Historias

SoHo contra el acoso

Por: SoHo

En SoHo también decimos #MeToo. Con ustedes, el debut de María Camila Giraldo y Lizeth Palomino, nuestras abanderadas del movimiento. Además, dos columnas de opinión sobre el acoso sexual por Manuela Espinal Solano y Adolfo Zableh Durán.

SoHo contra el acoso

María Camila Giraldo y Lizeth Palomino están en su mejor momento. Son las nuevas caras de la televisión y además se dan el lujo de desfilar por las pasarelas más importantes del mundo. En este —su debut en SoHo— son nuestras abanderadas del movimiento #MeToo, que apoya a las víctimas de acoso sexual.

Cuatro preguntas sobre #MeToo

¿Qué opinan del movimiento?

Lizeth Palomino: Me parece extraordinario porque se ha creado conciencia y una red de apoyo enorme en la comunidad. Además es un tema que ha tocado muchas industrias y es un paso enorme para que nadie —ni mujeres ni hombres— se queden callados.

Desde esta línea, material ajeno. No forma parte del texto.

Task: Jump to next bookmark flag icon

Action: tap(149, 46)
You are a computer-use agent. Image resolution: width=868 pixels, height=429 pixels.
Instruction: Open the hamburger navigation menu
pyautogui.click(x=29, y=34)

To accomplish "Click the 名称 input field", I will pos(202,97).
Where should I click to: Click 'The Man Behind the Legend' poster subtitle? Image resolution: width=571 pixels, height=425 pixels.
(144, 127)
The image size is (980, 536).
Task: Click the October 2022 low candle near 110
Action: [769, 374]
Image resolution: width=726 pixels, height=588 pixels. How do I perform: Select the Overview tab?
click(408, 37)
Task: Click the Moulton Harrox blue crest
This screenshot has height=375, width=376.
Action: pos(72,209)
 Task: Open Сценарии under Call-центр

¿Por qué está sucediendo ahora?

María Camila Giraldo: Hoy todo lo mediático se vuelve viral y las redes sociales ayudan mucho. Ahora el impacto es inmediato, así que ayuda demasiado a que estos temas, que eran difíciles de sacar a luz, tengan su lugar. Y aunque en el mundo ya se destaparon escándalos, en Colombia todavía faltan.

¿Se identifican?

Lizeth Palomino: En lo personal, sí. Cuando apenas empezaba en el modelaje, en las pruebas de vestuario, un diseñador me pidió que me quitara toda la ropa frente a él, ya que, decía, estar en ropa interior era poco profesional. Yo, lógicamente, no le hice caso y aunque era muy novata, después entendí sus verdaderas intenciones. Su actitud no fue la mejor y finalmente no quedé seleccionada para su desfile.

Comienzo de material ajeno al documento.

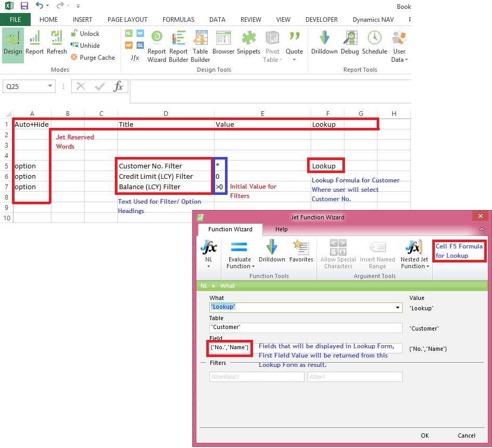This screenshot has height=448, width=492.
Task: Open the Schedule tool
Action: click(x=375, y=44)
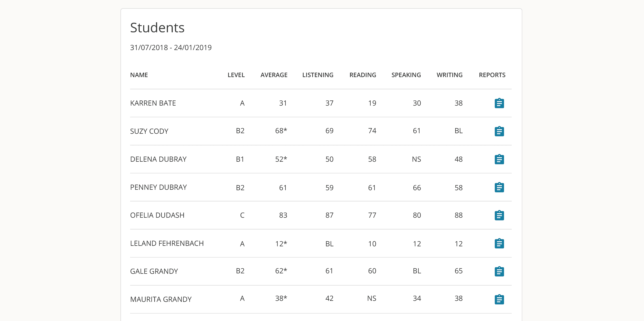The image size is (644, 321).
Task: Select the OFELIA DUDASH student name
Action: tap(157, 215)
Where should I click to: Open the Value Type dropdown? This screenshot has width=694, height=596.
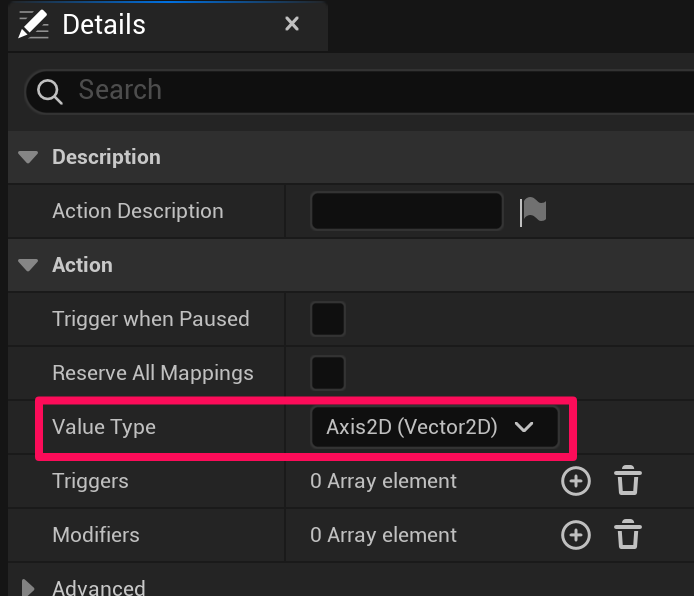pos(433,427)
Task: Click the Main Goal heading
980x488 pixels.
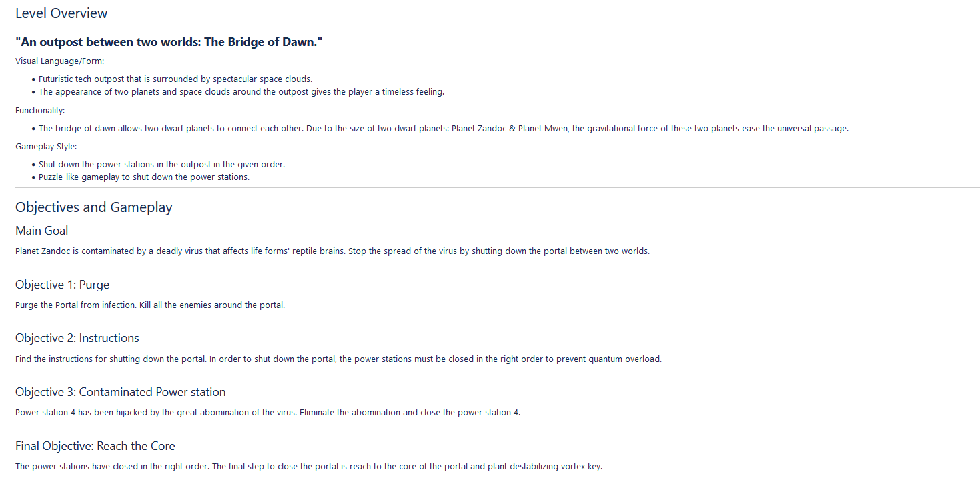Action: (x=41, y=231)
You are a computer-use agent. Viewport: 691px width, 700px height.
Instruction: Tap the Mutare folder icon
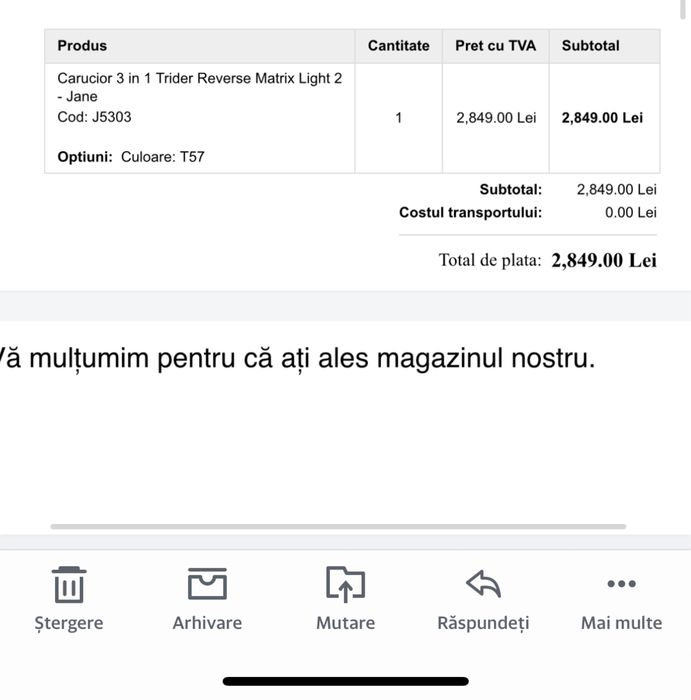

¿Qué les dicen a las mujeres que todavía no se atreven a hablar?

María Camila Giraldo: Que lo peor es quedarse calladas, y que busquen apoyo, ya sea personal o profesional, para empoderarse y salir a contar la verdad.

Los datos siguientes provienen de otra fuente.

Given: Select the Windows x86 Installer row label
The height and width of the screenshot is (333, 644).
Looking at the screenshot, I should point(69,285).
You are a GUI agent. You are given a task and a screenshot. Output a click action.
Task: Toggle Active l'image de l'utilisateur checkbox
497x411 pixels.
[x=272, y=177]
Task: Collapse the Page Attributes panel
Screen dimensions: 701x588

El #MeToo visto por una mujer

Yo también digo ‘yo también‘

Por Manuela Espinal Solano

“Hay que reivindicar la voz de la mujer que sabe decir no y, sobre todo, de la que sabe decir sí”, asegura esta promesa de la narrativa paisa de 19 años.


La semana pasada, después de la universidad, tuve que pasar por la casa de unos amigos de mis abuelos, un matrimonio entre los 75 y 80 años, paisas los dos, que vivieron casi toda su vida adulta en Estados Unidos, criaron a sus hijos allá y decidieron volver a vivir la vejez en Medellín. Iba con mi abuela a reclamar lo que a ella le parecía un ‘regalazo’. Se trataba de un viejo Betamax, como todos los Betamax ahora, que seguramente ya no sirve para mucho, pero por el que mis abuelos se morían de ganas. Llegamos a eso de las ocho de la noche y la anfitriona nos ofreció sangría, mientras charlábamos. Se sentó en un sillón que la enfrentaba a mi abuela y le preguntó casi gritando: “¿Y entonces vos tenés dos nietas?”. “Ah, sí, sí —le dijo mi abuela—. Esta es la mayor, la otra tiene 17”. Su rostro dejó ver una expresión de preocupación auténtica: “Ay no, querida, qué horror. Estás en la época de cuidar alcancías. Ay, eso como es de horrible”.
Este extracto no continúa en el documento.